The Birth of a New Format
On Wednesday, March 20th someone told me about a format that I did not know even exists. He called it “Standard Pauper”. It is what it sounds like, commons only constructed in the current standard format. Much like ‘regular’ constructed pauper, it has a large following with the MTGO community. The problem is that these formats tend to have is that few people actually build paper decks and battle each other IRL. Times, they are a-changing.
The ChannelFireball store just hosted it’s first “Paup Standard” tournament as I like to phrase it. And what a tournament it was. Forty players showed up for a format that has never been tournament approved IRL before. To compare, the CF store ‘only’ had thirty players show up for standard at FNM two days prior (which is actually a healthy amount of people).
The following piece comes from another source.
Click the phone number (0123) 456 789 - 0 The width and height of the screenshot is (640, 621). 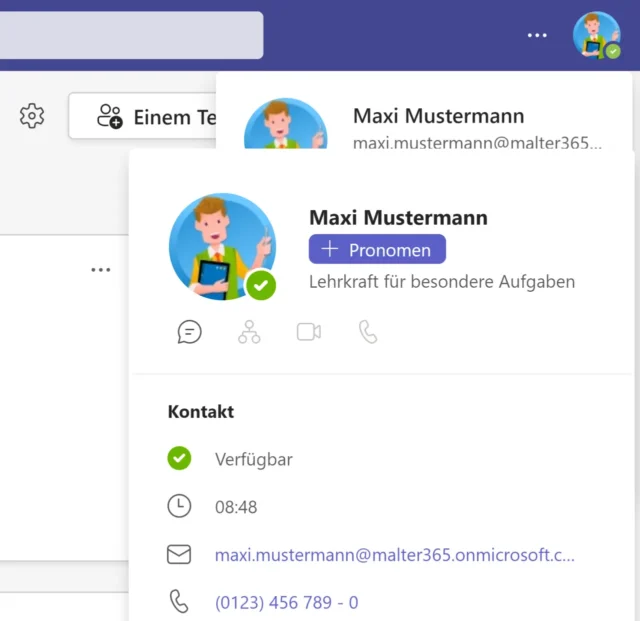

Before I get carried away here, I need you to realize that this format has to become popular for it to continue to be supported IRL. After playing in the event, multiple people told me it was the best constructed format they have played in recent memory. I would bet that Jess Dunks, our fearless TO, was given many similar reports of how awesome the day was. While that may be a favorable result of running one event, I do not think this format is going to appeal to PTQ hopefuls and competitive pros because they would argue it’s largely a waste of time. It will not help you prepare for the WMCQs or PTQs, nor with it help qualify you for the Pro Tour; however, if you are looking for a fun and balanced, potentially grindy format that rewards deckbuilding and play-skill alike, then read on to learn more about the details of the format as I have come to understand them.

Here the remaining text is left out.